I found the bead plopper a bit odd to use at first, it is just like a plastic pen without a tip and the idea is that you push it onto a bead and it grips the bead, then when you have the bead where you want it on the layout tray you press a button on the side of the plopper to release the bead. At first my daughter and I were struggling to pick up the beads, but we were pressing the button too much! Once you get the hang of it, it is very simple, and my 4 year old has got it down to a tee.
**How easy are Aqua Beads?**
Well surprisingly enough my 4 year old daughter seems to have no problem using the set and can quite successfully set about this on her own – she can get the base tray and layout tray assembled with templates, and then begin making her Aqua Bead creations. She has no issues using the plopper (after our initial confusion) to collect beads and deposit them in the relevant places in the tray. Something to point out here is that the tray has lots of tiny delves for the beads to rest in, so once they are deposited they are somewhat safe, unless you have a rampant 2 year old charging about the place.
My daughter sometimes struggles when she is coming to the end of a creation and it can get a bit fiddly trying to get the last beads in position without disturbing the other beads. On a few occasions she has accidently knocked the tray and sent the beads flying. This is very frustrating for a 4 year old, and I usually end up quickly fixing the mess for her.

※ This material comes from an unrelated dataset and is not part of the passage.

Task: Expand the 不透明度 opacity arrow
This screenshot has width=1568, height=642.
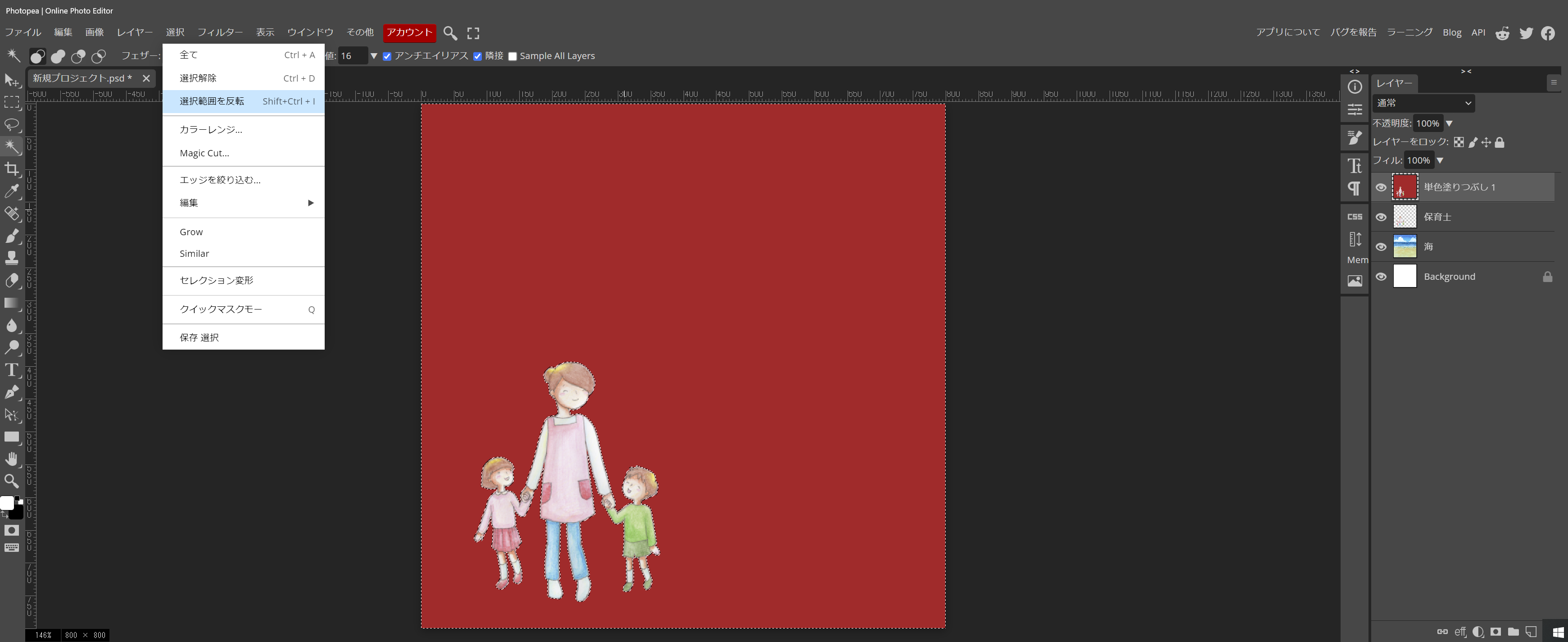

The water sprayer is a little bit tough for her to press, so she usually requires my assistance in this area, which is good because then I can move the beads out of the reach of my ‘bull in a china shop’ 2 year old while they dry and set.
**The End Products**
Once your little creations have dried and set you can remove them from the tray and then it is up to you what you do with them. They look just like a lot of little balls stuck together, which is exactly what they are. They do not set completely solid as I expected, they are a bit wobbly and bendy which is strange, but so far we have had no bead escapees. They are a funny old thing and have no actual purpose, but my daughter is very proud of her work and likes to carry them about with her, and look at them every now and then. We are getting quite a collection and I am currently wondering about storage solutions...

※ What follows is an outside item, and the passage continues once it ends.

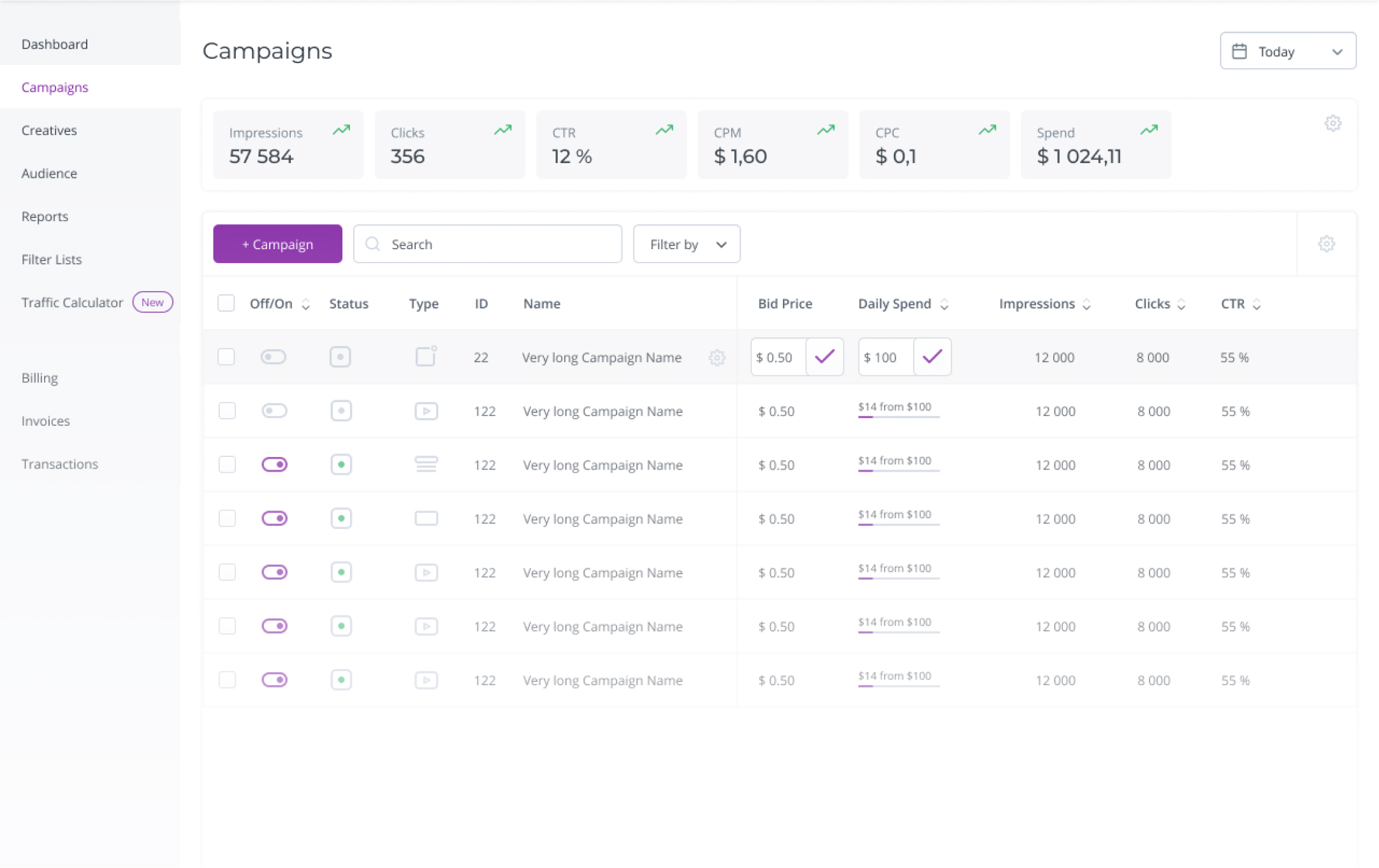Open the settings gear next to metrics cards
The height and width of the screenshot is (868, 1379).
click(x=1332, y=124)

The only downside I have is with the storage tray. It is a flimsy plastic 8 compartment tray, with a slip on lid. This I have discovered has to be stored upright at all times, I made the mistake of putting it back in the box and moving the box around. The next time we opened the box the beads were everywhere, and I had the long job of putting them all back in their relevant compartments again. My pesky 2 year old also accidently knocked this tray onto the floor with one swoop of her hand sending beads spraying across the room, so something with a snap on lid would be much better, in my opinion. I am on the lookout for a more impressive bead storage solution.
I am actually really impressed with the set, I was initially unsure about it because of the bright pink box and the delighted looking girl on the front – usually an indication that what’s inside the box is a load of rubbish. But this stuff is good and really occupies my daughter for long periods of time. It is definitely something which requires a certain degree of patience and stamina, so I would not recommend this for anyone under the age of 4, and I know for a fact that some 4 year olds would not give it the time of day because they just wouldn’t have the patience. But for a child who likes to sit and create, it is a brilliant idea
It’s just the end product which poses the problem – what do you do with it???